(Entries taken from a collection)
★ ★ ★ ★

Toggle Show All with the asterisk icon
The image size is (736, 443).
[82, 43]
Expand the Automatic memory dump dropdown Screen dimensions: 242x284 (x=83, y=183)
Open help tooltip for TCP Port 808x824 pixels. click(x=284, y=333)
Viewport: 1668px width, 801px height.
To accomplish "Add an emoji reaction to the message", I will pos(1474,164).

★ ★ ★ ★

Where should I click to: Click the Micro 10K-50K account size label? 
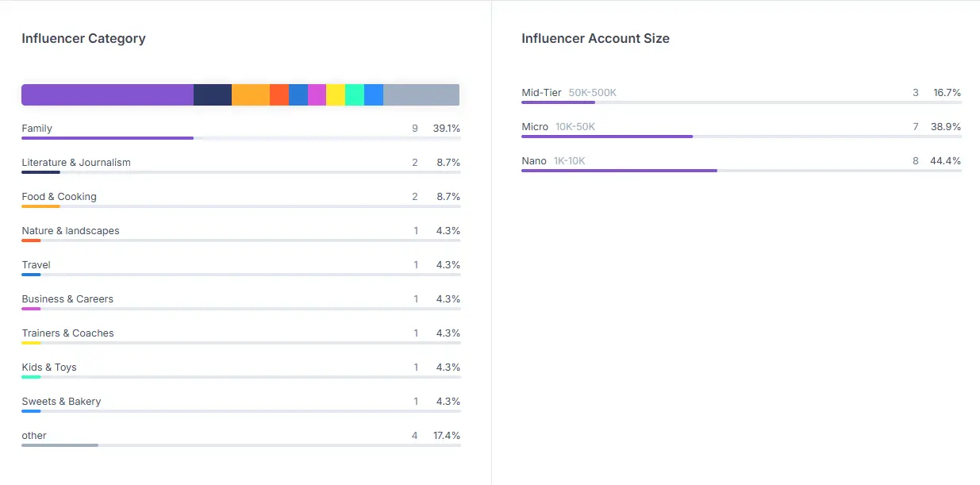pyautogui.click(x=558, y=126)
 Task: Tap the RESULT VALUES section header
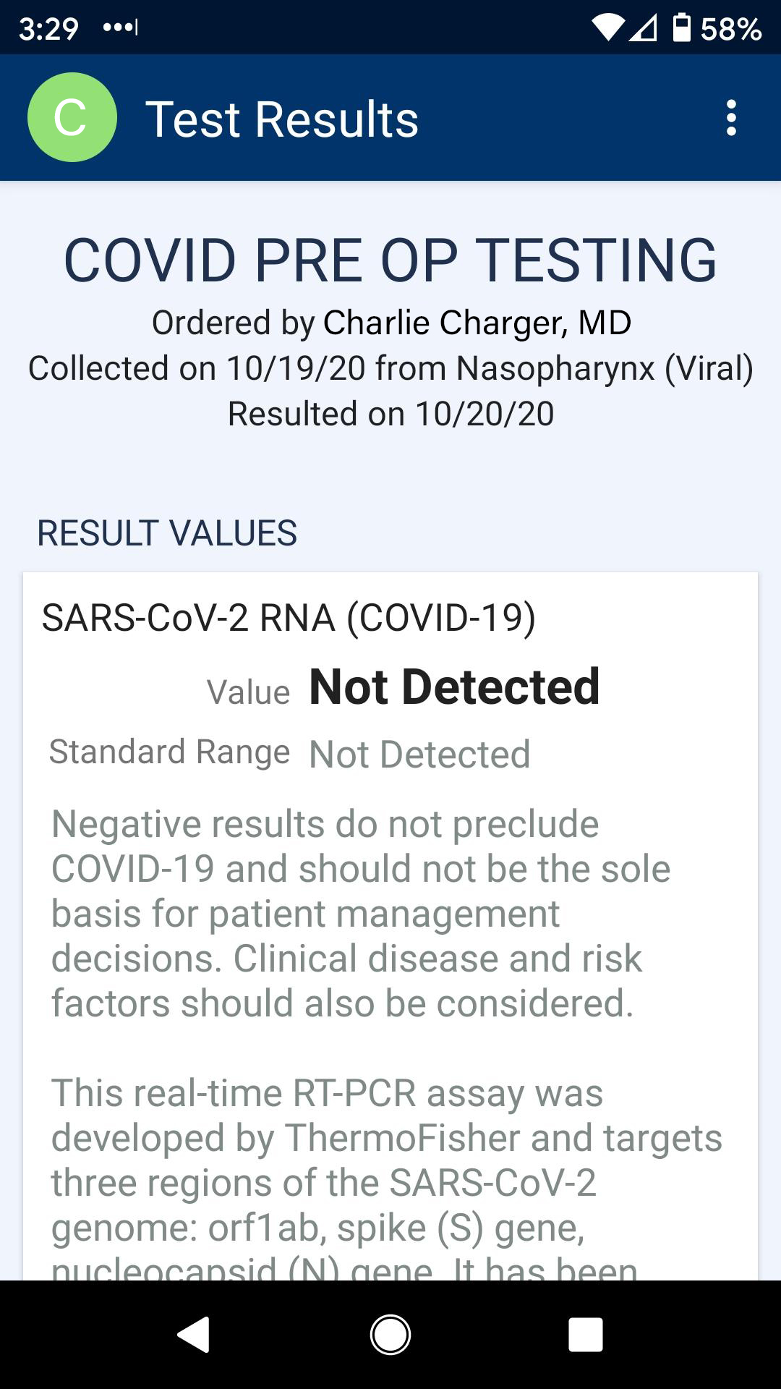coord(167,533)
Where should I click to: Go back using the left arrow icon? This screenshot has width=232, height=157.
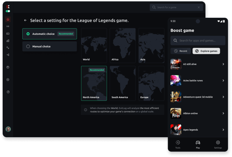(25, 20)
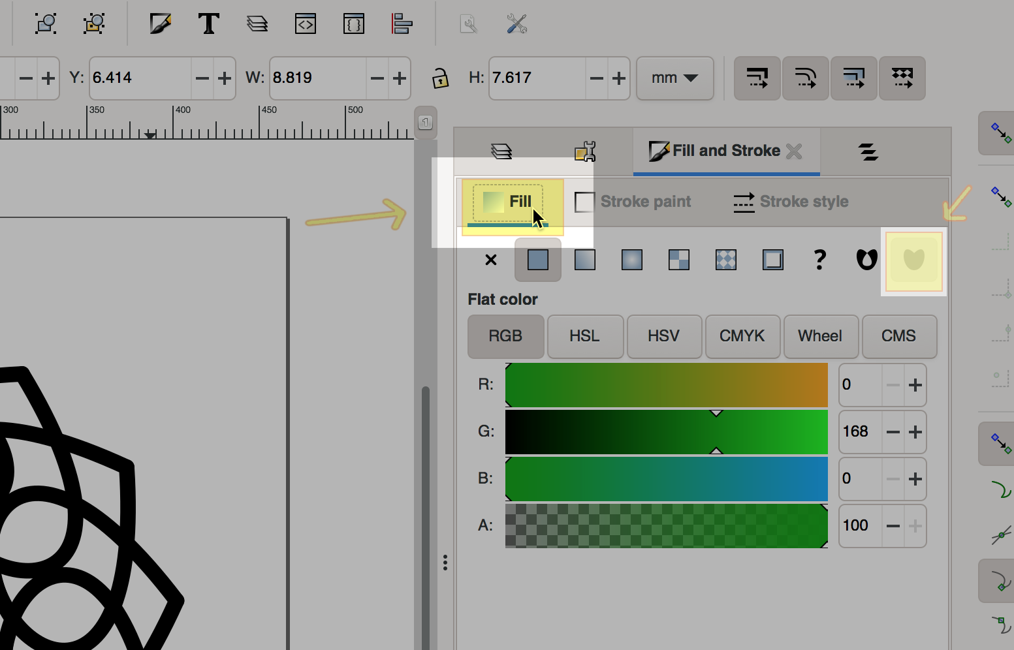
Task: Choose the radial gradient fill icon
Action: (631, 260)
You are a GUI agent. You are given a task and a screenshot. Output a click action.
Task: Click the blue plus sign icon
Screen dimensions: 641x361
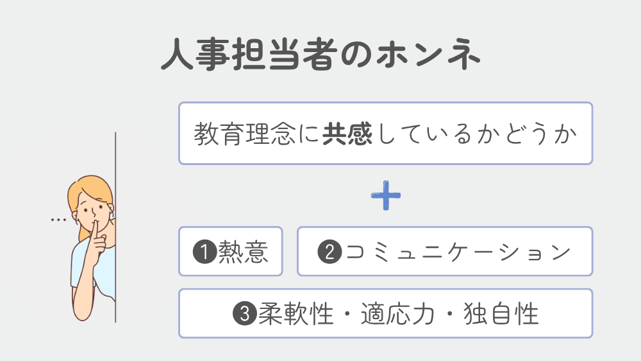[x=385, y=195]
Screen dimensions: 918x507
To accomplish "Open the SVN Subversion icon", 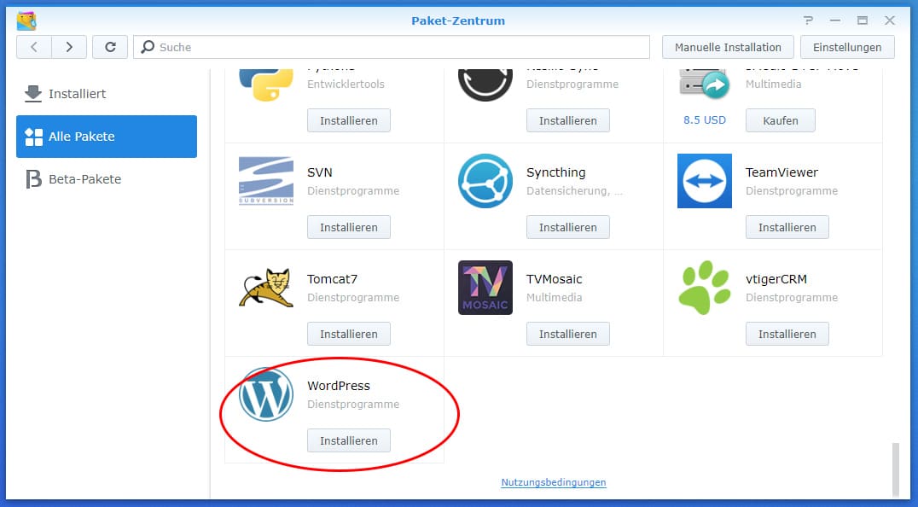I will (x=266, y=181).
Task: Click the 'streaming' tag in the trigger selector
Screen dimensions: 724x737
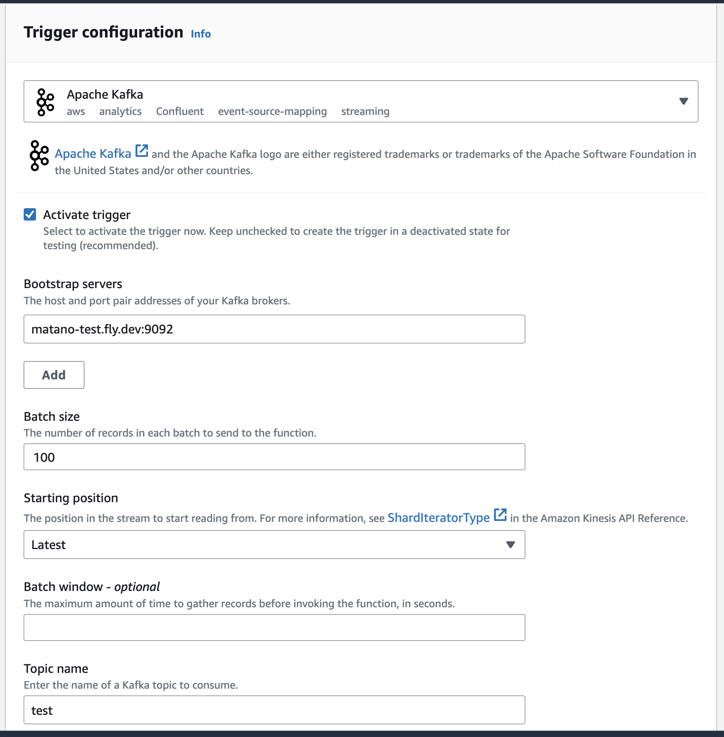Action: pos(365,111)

★ ★ ★ ★

● ASSIGNED TASK: Starting at the line containing "Task: Tap the RESULT VALUES section header" and finishing at the line containing "Task: Click the blue plus sign icon", return those lines exactly as they appear above, without the pictures.

● SOLUTION TO THE PROBLEM:
 Task: Tap the RESULT VALUES section header
coord(167,533)
Where should I click to: Go back using the left arrow icon? This screenshot has width=232, height=157.
(25, 20)
Task: Choose the radial gradient fill icon
Action: (631, 260)
You are a GUI agent. You are given a task and a screenshot. Output a click action.
Task: Click the blue plus sign icon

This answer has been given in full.